As suas tarefas
1 - De acordo com o texto sobre os retornados, quantos anos durou a guerra que precedeu a descolonização?
2 - Dê seguimento ao texto sobre os retornados, começando logo após a última frase apresentada.
··· Texto fornecido
2013-01-19


A PROPÓSITO DOS "RETORNADOS", "REFUGIADOS", "ABANDONADOS" e outros rótulos mais ou menos pejorativos. ( I )

Por muito dissecado e analisado, escrito e estudado, em qualquer perspetiva, a descolonização e os seus efeitos imediatos, por tardios, será sempre um tema complexo e divisor - porque carregado de traumas, de saudades e de saudosismos, de memórias e de histórias que fazem a História. A nossa é antiga de muitos séculos. Assumimos o grande feito das descobertas, devemos assumir os erros da colonização e não podemos colocar de parte o atabalhoado processo de descolonização - resultado de treze anos de uma guerra em três frentes, que os políticos não souberam [alguns não quiseram] terminar, negociando em tempo oportuno uma saída ao espírito do tempo. 
Repesco agora algumas ideias, em razão sobretudo de uma nova vaga de estudos e investigação, que se apresenta em forma de livros mais ou menos ficcionados e em série de rádio e de televisão. DEPOIS DO ADEUS - assim se chama a série da RTP - vai, inevitavelmente, reabrir o "diálogo" que, também inevitavelmente, voltará a ser acalorado e picante quanto baste sobre os que vieram de África. Já o foi na apresentação do projecto e mais será, seguramente, nos próximos meses. É minha convicção que o reabrir do "processo" não  será negativo. Pelo contrário, o amadurecimento das ideias traz perspetivas mais concretas e mais esclarecidas, independentemente de continuar a haver [nesta altura já muito menos] algumas posições ressabiadas. E é natural que o enfoque continue a ser dado às chamadas "jóias da coroa" ou do império [Angola e Moçambique], com um pequeno lugar no palco para a "simpatia" de Cabo Verde. O resto... por exemplo S.Tomé e Príncipe, não é matéria "vendável". 


A este propósito, anexo aqui um "post" que a minha mulher escreveu (bem) e fez publicar no facebook:

"Nesta tarde invernosa dei comigo a ver a nova versão de "Portugal no Coração" conduzida por um Malato "trapalhão" e as gargalhadas afectadas de Marta Leite Castro.
O tema interessava-me: nova série "Depois do Adeus" sobre o regresso dos portugueses que viviam nas ex colónias, ditos "retornados".

Várias vezes tenho afirmado que a História deve ser assumida sem traumas. No entanto, a primeira vez que ouvi falar na série comentei que achava cedo demais por me parecer que há ainda "feridas" abertas. Responderam-me que estava errada e que é bom falar nos assuntos. Verdade. Sempre gostei de frontalidade verdadeira.
······
··· Segmento de dados
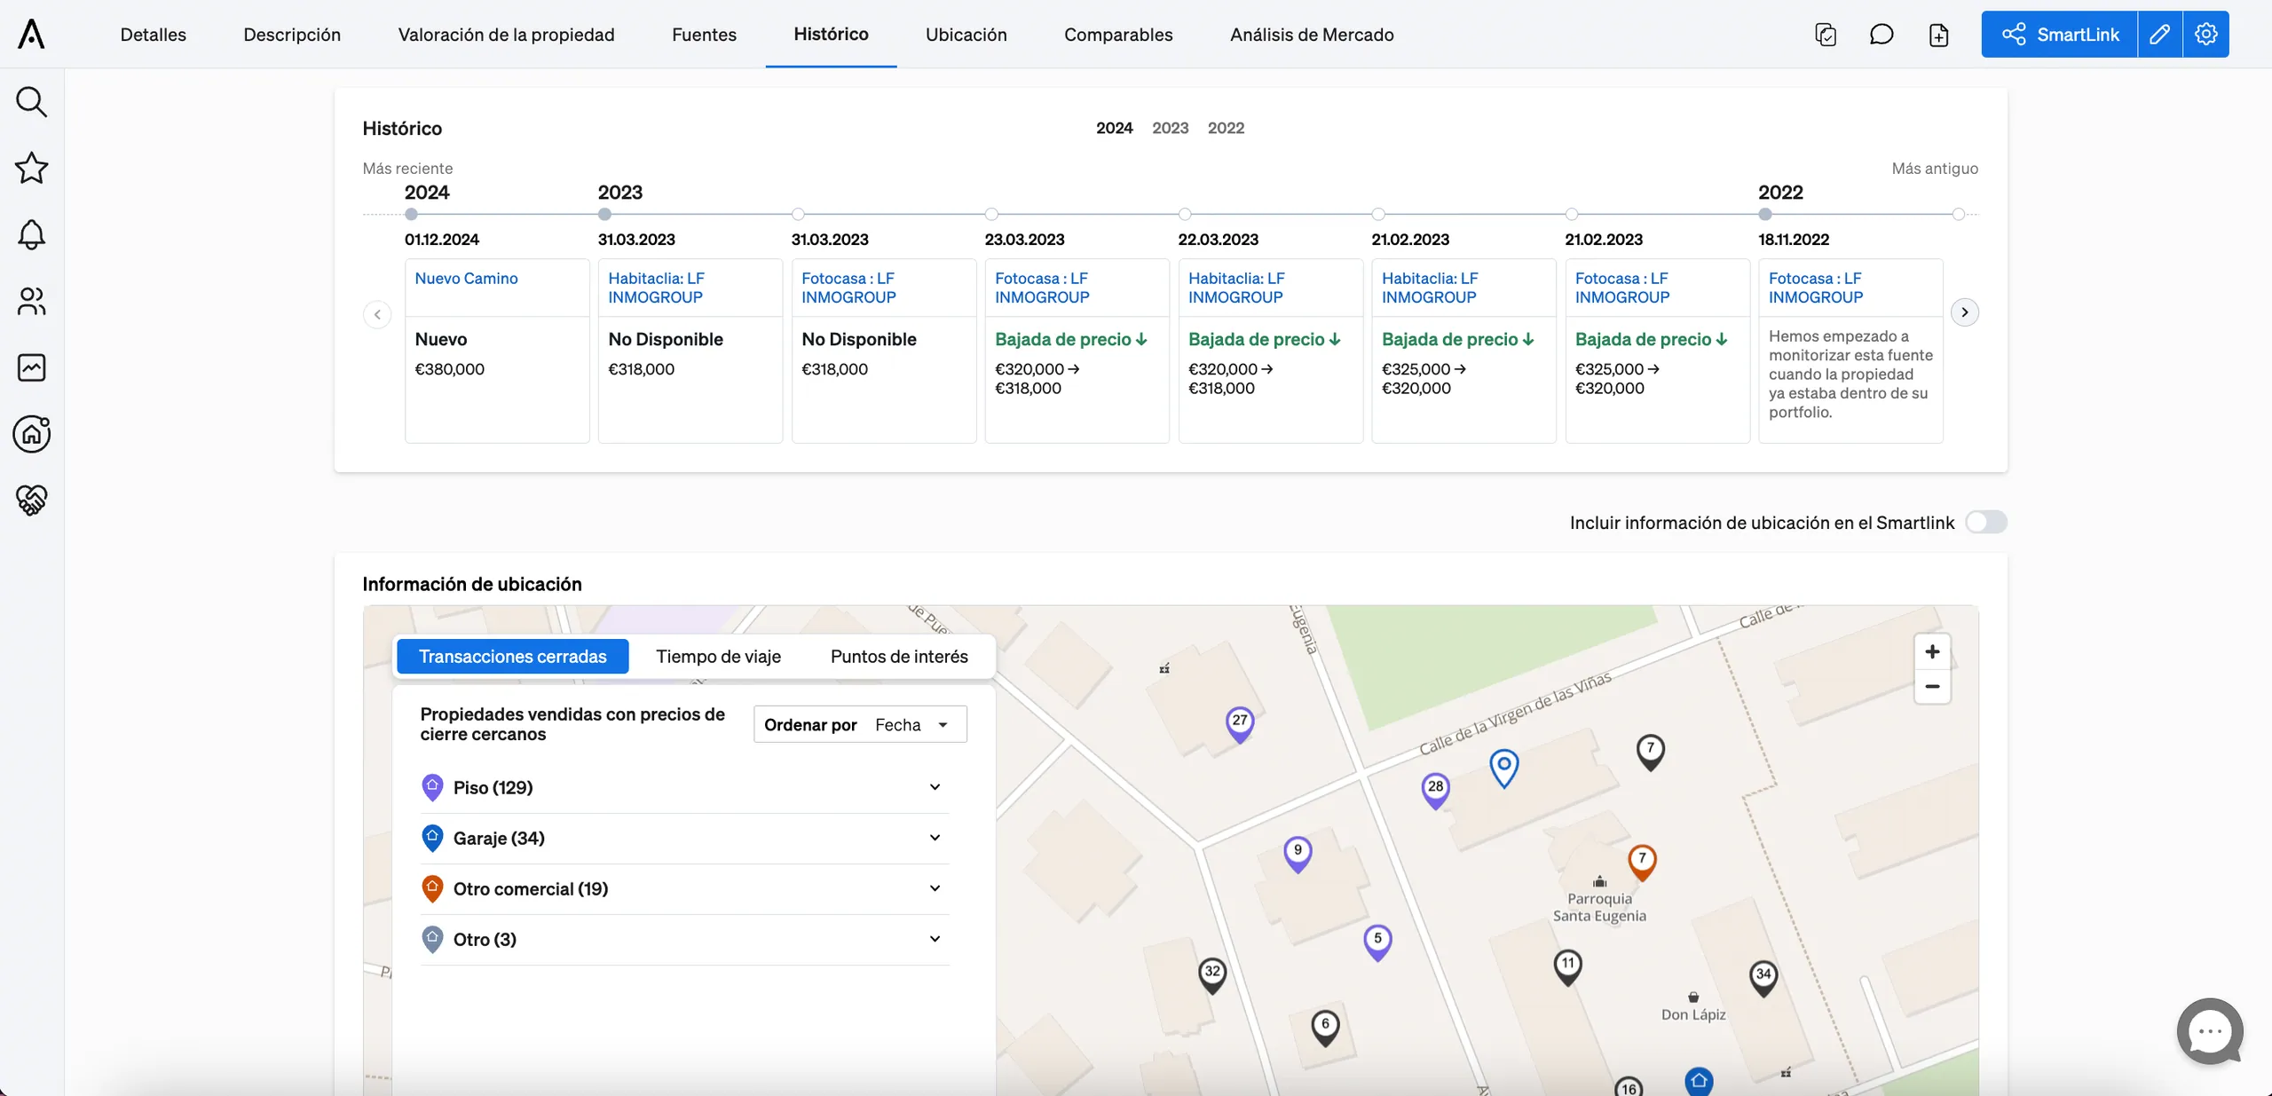Open notifications bell in sidebar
······
Respostas aos exercícios
1 - Treze anos.

2 -
Sempre ouvi meu pai, antes do 25 de Abril, falar " em surdina" na independência. O processo foi o que foi e pecou por tardio. Deveria ter sido muitos anos antes, mas Salazar e Marcelo não souberam resolver esta questão em tempo certo e de forma pacífica.

Não tenho trauma algum. Costumo dizer que sou tra(n)smontana por nascimento, africana por criação e do coração, uma passagem breve por Lisboa, "tripeira" na descendência, vivi o deslumbramento do Oriente e da Beira por amor!

*Verifiquei, com uma tristeza muito grande, que a terra que me viu crescer, S. Tomé e Príncipe, hoje, felizmente, País independente, continua a não existir tal e qual como antigamente. É um País pequeno e com muitas dificuldades, mas merecia ter sido referido. ( ouviu-se o seu nome numa canção de Dany Silva e já não foi mau...).

*Foi bom ouvir um dos actores dizer que estávamos (retornados) 10 anos à frente e que trouxemos modernidade e alegria a este Portugal que era cinzentão.

*Paulo de Carvalho disse que "ainda não é o tempo de reflectir, que pensa que as pessoas perdoaram, mas não esqueceram."
(Lá vem mais sofrimento, digo eu...).
Paulo de Carvalho disse ainda: "Não deixemos que o Poder (qualquer Poder, em qualquer parte do mundo), nos roube o sonho!"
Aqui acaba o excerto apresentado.